What you need to do —
Carry on the text about possible causes of inadvertent doping among athletes, starting after its final sentence.

Excerpt —
******

Possible Causes

1. Medication

  • Prescription medicine may contain prohibited substance(s). If a doctor is not informed that the patient is an athlete, prohibited substance(s) could be prescribed for therapeutic purpose leading to inadvertent doping.
  • Over-the-counter medicine (e.g. medicine for cough and cold) may also contain prohibited substance(s). If an athlete self-purchases and uses medicine without checking the ingredients, this could also lead to inadvertent doping.
  • In addition to oral medicine, inhaler, spray and medicine for external use such as topical cream may contain prohibited substance(s).

 icon-exclamation-circle Precautions:

  • During medical consultation, show the “Letter to Doctor” and the latest “Prohibited List”, inform the doctor that you are an athlete subjected to doping tests and must not be prescribed with any prohibited substances/prohibited methods.
  • Check the prohibition status of medicine registered in Hong Kong at   icon-external-link DrugInSport before use.
  • If prohibited substances/prohibited methods are required for treatment, the athlete must apply for a <Therapeutic Use Exemption (TUE)>.

******

Stored data entries —
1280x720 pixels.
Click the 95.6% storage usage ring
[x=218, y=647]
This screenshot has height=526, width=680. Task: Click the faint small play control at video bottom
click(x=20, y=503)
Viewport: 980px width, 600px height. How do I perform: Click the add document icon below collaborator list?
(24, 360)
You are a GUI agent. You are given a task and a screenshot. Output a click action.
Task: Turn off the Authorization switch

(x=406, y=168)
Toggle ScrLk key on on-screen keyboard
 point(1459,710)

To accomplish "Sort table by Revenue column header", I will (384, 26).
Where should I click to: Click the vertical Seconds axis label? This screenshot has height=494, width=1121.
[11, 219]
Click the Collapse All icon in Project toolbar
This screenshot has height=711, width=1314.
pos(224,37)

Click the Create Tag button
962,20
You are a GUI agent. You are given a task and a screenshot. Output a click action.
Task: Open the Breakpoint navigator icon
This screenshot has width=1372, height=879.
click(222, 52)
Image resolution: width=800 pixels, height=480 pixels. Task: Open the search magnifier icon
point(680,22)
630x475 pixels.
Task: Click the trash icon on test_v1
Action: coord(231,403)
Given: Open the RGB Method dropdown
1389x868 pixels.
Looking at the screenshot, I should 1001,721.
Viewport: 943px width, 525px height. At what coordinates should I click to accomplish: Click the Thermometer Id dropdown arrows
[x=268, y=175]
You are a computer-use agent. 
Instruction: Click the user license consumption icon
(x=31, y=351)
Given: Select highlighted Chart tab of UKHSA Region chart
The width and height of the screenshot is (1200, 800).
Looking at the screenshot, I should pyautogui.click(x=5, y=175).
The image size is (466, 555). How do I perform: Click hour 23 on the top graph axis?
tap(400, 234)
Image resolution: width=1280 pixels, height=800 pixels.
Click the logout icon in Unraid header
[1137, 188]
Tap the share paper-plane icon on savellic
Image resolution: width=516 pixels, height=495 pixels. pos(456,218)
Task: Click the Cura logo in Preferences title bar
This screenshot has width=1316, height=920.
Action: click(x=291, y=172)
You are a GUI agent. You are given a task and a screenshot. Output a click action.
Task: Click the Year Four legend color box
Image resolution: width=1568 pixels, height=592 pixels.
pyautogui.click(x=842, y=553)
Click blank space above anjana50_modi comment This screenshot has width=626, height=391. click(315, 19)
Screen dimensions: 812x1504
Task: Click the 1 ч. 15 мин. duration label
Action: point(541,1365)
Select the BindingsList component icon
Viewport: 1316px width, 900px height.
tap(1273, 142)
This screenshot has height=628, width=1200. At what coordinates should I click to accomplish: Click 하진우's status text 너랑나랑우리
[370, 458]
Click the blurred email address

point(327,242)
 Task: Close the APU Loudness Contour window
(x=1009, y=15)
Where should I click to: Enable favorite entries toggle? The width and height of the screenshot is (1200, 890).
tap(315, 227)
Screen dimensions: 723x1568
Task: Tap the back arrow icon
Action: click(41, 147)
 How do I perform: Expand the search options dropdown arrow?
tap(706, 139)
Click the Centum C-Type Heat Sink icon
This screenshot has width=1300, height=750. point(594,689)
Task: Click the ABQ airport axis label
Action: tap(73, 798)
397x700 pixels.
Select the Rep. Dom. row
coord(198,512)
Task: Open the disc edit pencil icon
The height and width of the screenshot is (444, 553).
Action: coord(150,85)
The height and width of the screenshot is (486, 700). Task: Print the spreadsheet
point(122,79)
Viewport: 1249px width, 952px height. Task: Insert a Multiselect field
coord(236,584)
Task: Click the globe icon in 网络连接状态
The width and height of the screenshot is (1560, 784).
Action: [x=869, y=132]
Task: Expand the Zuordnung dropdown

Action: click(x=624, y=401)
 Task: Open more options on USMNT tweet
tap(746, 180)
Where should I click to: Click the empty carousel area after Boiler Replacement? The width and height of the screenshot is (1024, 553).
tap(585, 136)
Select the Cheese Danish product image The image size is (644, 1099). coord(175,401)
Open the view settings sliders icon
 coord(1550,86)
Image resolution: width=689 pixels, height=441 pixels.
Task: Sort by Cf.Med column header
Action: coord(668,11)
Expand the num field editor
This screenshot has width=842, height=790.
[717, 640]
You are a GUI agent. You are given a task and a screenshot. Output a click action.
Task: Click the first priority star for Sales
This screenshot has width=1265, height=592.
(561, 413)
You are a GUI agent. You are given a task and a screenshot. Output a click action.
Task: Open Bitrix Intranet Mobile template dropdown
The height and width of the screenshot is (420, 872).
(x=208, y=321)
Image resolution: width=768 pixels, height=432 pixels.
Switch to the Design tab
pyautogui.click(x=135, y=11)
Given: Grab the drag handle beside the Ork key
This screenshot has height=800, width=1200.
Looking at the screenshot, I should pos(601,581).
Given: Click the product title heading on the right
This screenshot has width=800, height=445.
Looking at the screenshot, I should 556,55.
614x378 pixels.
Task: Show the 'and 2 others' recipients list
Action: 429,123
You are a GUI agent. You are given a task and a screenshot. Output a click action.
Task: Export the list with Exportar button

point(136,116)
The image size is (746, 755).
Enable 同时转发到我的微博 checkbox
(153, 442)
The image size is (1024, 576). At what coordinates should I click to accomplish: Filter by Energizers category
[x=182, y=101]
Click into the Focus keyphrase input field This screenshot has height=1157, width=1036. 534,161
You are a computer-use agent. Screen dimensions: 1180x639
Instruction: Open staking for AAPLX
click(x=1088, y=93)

******

Output for this exercise —
2. Supplements

  • The production and labelling of supplements are not strictly regulated. Supplements may contain prohibited substance(s) due to contamination or inaccurate labelling. Athlete consuming them may result in inadvertent doping.
  • High-risk products include but not limited to supplements for muscle-gaining, weight-loss and sexual enhancement.

3. Chinese Herbal Medicine

  • Due to the vast variety of Chinese herbs and the extensive, non-standardized ways of production and preparation of Chinese herbal medicine, there is no guarantee that Chinese herbal medicine (especially those with unknown chemical composition) does not contain or is not contaminated with prohibited substance(s).

 icon-exclamation-circle Precautions:

  • Athlete should seriously assess the need and the potential risks before using supplements or Chinese herbal medicine. Athlete should consider other safer options, such as having an optimized diet, lifestyle and training.

4. Certain Food

  • Meat contamination: Although it is banned in many countries, the illicit use of clenbuterol (an anabolic agent prohibited both in- and out-of-competition) in livestock to produce leaner meat may still be in practice in some countries. Athlete should be cautious and avoid eating offal (especially liver) where clenbuterol tends to accumulate. Athlete should also purchase meat and food from reputable stores and restaurants.
  • Poppy seeds: Commonly found in cake and bread, poppy seeds may contain trace amount of morphine (a narcotic prohibited in-competition).